100 See Dilthey, Rh. Mus. 25, 332 ff.

101 The Italian Diana who had long become identical with Hekate remained familiar to the Christianized peoples of the early Middle Ages (allusions in Christian authors: Grimm, pp. 283, 286, 933, 949, 1161 f. O. Jahn, Bös. Blick, 108). She was, in fact, the meeting point of the endless mass of superstition that had survived into that time from Graeco-Roman tradition. The nocturnal riding of a mob of women (i.e. “souls” of women) cum Diana, paganorum dea is quoted as a popular superstition by the so-called Canon Episcopi, which in the controversies on witches was so often appealed to. This document, it seems, cannot be traced back further than Regino (end of ninth century). He seems to have got it out of [Aug.] De Sp. et Anima (probably written in the sixth century). It was rescued from oblivion by Burkhard of Wurms, used in the Decretals of Gratian, and became very well known in the Middle Ages. (The passage from Burkhard is printed in Grimm, p. 1741. That the whole is a Canon (24) of the Council of Ancyra, 314 A.D., is, however, only a mistaken idea of Burkhard’s.) This belief in the nightly hunt of Diana with the souls may be regarded as a vestige of the ancient idea of Hekate and her nocturnal crew. It was all the more likely to survive in northern countries with their native legends of wild Hunters and the “furious host” with which it could so easily combine. [“Herne the Hunter,” Merry Wives of Windsor, iv, 4; v, 5.]

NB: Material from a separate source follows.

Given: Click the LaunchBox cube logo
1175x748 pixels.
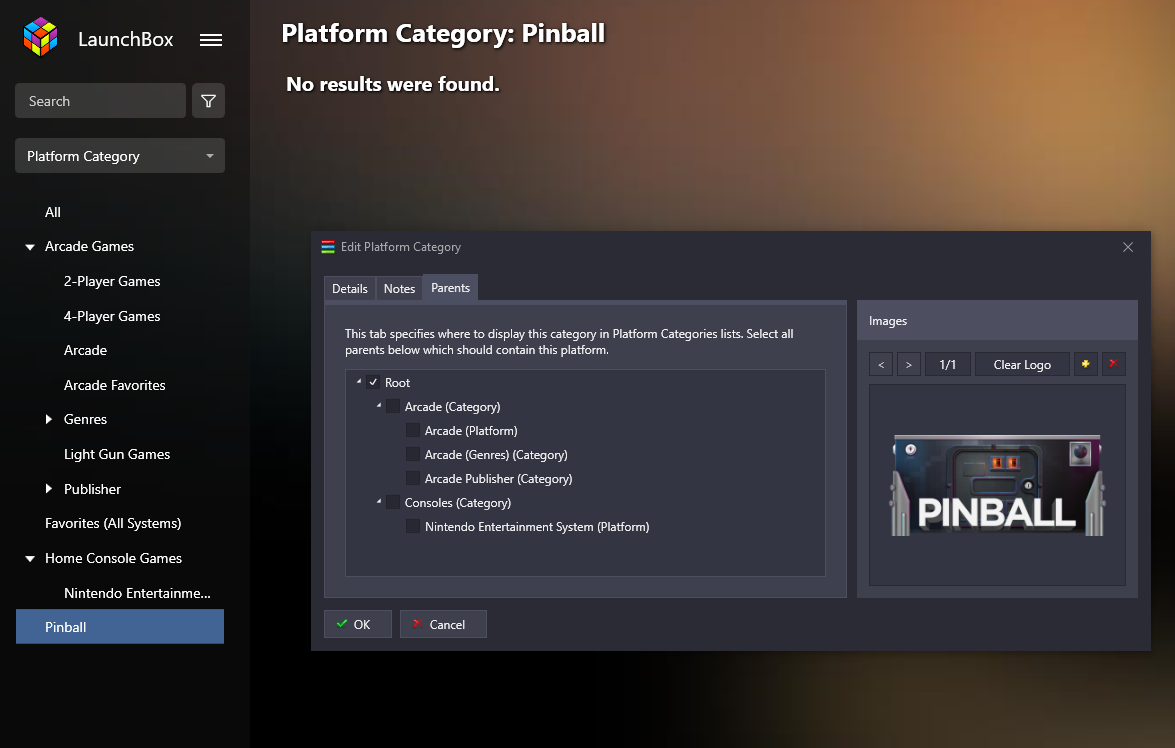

102 ὁκόσα δείματα νυκτὸς παρίσταται, καὶ φόβοι καὶ παράνοιαι καὶ ἀναπηδήσεις ἐκ τῆς κλίνης καὶ φόβητρα καὶ φεύξεις ἔξω, Ἑκάτης φασὶν εἶναι ἐπιβολὰς καὶ ἡρώων ἐφόδους, καθαρμοῖσί τε χρέονται καὶ ἐπαοιδαῖς, Hp., Morb. Sac. vi, 362 L.; cf. Plu., Supers., 3, p. 166 A; Hor., AP. 454. Hekate is μανιῶν αἰτία, Eust., Il., p. 87, 31 (hence also releases men from madness in the initiations of Aegina, see above, n. 89); cf. ἔνθεος 325 ἐξ Ἑκάτης, E., Hip. 141. Dreams of Hekate, Artemid., 2, 37, p. 139, 1 ff. H. The ἥρωες ἀποπλήκτους ποιεῖν δύνανται: Sch. Ar., Av. 1490. The ἥρωες are also the source of nightmares, Rh. Mus. 37, 467 n. (like Pan as Ephialtes: Didym. ap. Sch. Ar., Ves. 1038—where Εὐάπαν should be read, from εὔα the noise of bleating goats and Πᾶν: Suid. and CIG. iv, 8382). The Lamiai and Empousai seem also to have been night-terrors; cf. what is said of their amorous disposition and desire for human blood by Apollonios ap. Philostr. VA. 4, 25, p. 145, 18; and what is said of Pan-Ephialtes, ἐὰν δὲ συνουσιάζῃ, Artemid., p. 139, 21 H. General statement: ὀνειρώσσειν comes ἀπὸ δαιμόνων ἐνεργείας Suid. ὀνειροπολεῖν, p. 1124 Gaisf. Seirenes: Crusius, Philol. 50, 97 ff.